Second, by the very nature of contracts, there's a lag between when supply decreases and pricing increases. About 35% of Micron's business is done with 2 week contracts, but about half is done with longer contracts, as long as 6 to 9 months. The shorter contracts have already risen, and will continue to follow the memory market up and down, while the longer contracts may not be renegotiated until the shortage is even more severe. Regardless of when the various contracts are renegotiated at higher prices and how much of that is in the first fiscal quarter, current market conditions should lead to a prolonged period of high profits for an extended period of time. The situation has been repeatedly compared to that of Seagate (NASDAQ:STX) and Western Digital (NASDAQ:WDC), who have seen higher gross margins ever since the flooding in Thailand impacted supply of harddrives in 2011. Furthermore, Micron's position as part of an oligopoly has been cited as justification for increasing pricing and gross margins, such as in Citigroup's recent research with a price target of $30.

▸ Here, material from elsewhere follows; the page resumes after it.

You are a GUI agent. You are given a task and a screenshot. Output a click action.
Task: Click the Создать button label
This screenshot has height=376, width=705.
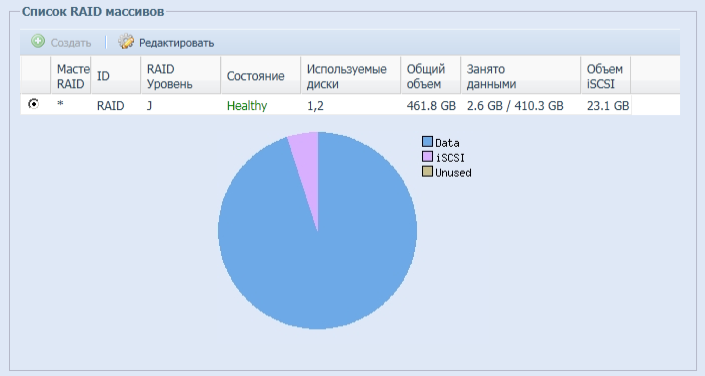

Third, Apple (NASDAQ:AAPL) buys the bulk of Elpida's mobile DRAM. This is a relationship that was established, not just before the current shortage, but while Elpida was in bankruptcy. Isn't it reasonable to think that Micron might have more negotiating clout now and in the near future than Elpida had while trying to keep the lights on?
While the market saw these misconceptions as a reason to take profits, half a dozen analysts have already raised their price targets, and the forward PE for Micron is now around 7 (which I believe to be overly conservative) and falling as earnings estimates start to catch up to reality. Friday's drop presents a great opportunity, as I expect to see shares over $30 in 2014.